Es gibt weniger Fälle von Angriffen in expliziten Krisenregionen, wo wirklich geschossen wird und wo Fronten existieren. Die Mehrzahl der betroffenen Journalist*innen sind in anderen Regionen zu finden, zum Beispiel in Mittelamerika, wo es ja keinen direkten Krieg gibt. Aber wenn Kolleg*innen dort über Drogenkartelle und organisierte Kriminalität recherchieren, ist das eine höchst gefährliche Arbeit. Die Bedrohung in Europa etwa bei populistischen Demonstrationen hat auch in Deutschland zugenommen. Verbale und physische Gewalt gegen Kolleg*innen sind deutlich mehr geworden.
Zurzeit helfen sie unter anderem Journalistinnen in Belarus. Wie kam es dazu?
Der Kontakt kam über ein Mitglied unseres Vereins zu Stande, der dort eine Reportage gemacht hat. Über seine Stringerin haben wir zahlreiche Kolleginnen kennengelernt, die zum Teil inhaftiert sind oder waren. Meistens helfen wir dort, in dem wir Ausrüstung ersetzen. Man sieht ja mit welcher Gewalt Polizisten gerade gegen Fotoreporter vorgehen. Da wird dann gezielt sehr teures Equipment zerstört, ohne das die Kolleginnen ja nicht weiter arbeiten können. Wir haben in Belarus zurzeit tatsächlich auch nur mit Fotografinnen zu tun.
Gibt es Fälle, die sie besonders berührt haben?
Da ist eine Kollegin aus Kenia, mit der ich noch immer viel Kontakt habe. Sie wurde während ihrer Arbeit angegriffen und vergewaltigt. Wir haben ärztliche und psychologische Hilfe organisiert und sie konnte sich erholen. Sie ist nach wie vor eine aktive Journalistin in Mombasa. Neben dieser Arbeit bereitet sie heute andere Kolleginnen auf Gefahren des Berufs vor und gibt Trainings für Frauen.
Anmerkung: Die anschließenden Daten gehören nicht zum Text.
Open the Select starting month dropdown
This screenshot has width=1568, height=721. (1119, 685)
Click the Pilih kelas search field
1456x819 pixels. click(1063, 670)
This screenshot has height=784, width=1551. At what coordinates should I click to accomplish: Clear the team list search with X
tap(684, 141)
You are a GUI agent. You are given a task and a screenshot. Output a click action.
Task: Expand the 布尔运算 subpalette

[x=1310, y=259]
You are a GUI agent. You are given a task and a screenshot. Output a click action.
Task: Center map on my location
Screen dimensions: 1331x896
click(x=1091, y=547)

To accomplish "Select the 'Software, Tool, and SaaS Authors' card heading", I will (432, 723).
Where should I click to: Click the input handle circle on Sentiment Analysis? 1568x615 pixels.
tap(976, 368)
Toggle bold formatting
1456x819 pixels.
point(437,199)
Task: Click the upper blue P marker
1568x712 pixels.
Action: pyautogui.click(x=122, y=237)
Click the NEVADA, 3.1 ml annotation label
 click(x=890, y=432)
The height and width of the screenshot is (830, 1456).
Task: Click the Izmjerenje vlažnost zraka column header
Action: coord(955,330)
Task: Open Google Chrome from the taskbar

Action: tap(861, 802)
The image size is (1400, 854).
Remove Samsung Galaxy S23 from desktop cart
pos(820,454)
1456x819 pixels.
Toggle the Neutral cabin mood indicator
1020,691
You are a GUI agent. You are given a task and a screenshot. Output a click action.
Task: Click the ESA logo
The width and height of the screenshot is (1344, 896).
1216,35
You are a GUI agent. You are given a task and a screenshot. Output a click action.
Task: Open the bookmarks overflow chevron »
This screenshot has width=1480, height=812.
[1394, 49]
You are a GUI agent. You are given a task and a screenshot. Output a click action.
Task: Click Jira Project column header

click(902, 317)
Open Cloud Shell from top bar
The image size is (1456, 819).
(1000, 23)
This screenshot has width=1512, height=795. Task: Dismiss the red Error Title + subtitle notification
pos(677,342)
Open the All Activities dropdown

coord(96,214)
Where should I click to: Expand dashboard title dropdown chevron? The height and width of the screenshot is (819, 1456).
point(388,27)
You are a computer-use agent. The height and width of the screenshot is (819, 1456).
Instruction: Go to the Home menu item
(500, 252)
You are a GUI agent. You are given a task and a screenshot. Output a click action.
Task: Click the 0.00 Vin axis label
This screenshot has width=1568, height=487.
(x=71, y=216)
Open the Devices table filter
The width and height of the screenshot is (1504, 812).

Was wünschen sie sich für die Zukunft des Vereins?
Ich würde mir gerade von jüngeren Kolleg*innen ein bisschen mehr Interesse wünschen. Im Verein sind mittlerweile alle schon länger dabei. Wir würden uns sehr freuen, wenn es junge Journalistinnen und Journalisten gibt, die Lust haben mitzumachen. Denn diejenigen, denen wir helfen, das sind junge Menschen. Wir hingegen sind schon älter, viele von uns bereits in Rente.
Was sollten künftige Mitglieder denn mitbringen?
Es wäre gut, wenn sie mit uns weiter Netzwerke bilden können und Journalist*innen miteinander verbinden, untereinander informieren und sich als Teil dieser Gruppe fühlen. Das hält so einen Verein ja zusammen. Und am Ende funktioniert das Motto: „Journalisten helfen Journalisten“ wirklich in beide Richtungen. Es ist keine einseitige Hilfe. Denn auch wir lernen hier eine Menge von den Kolleg*innen.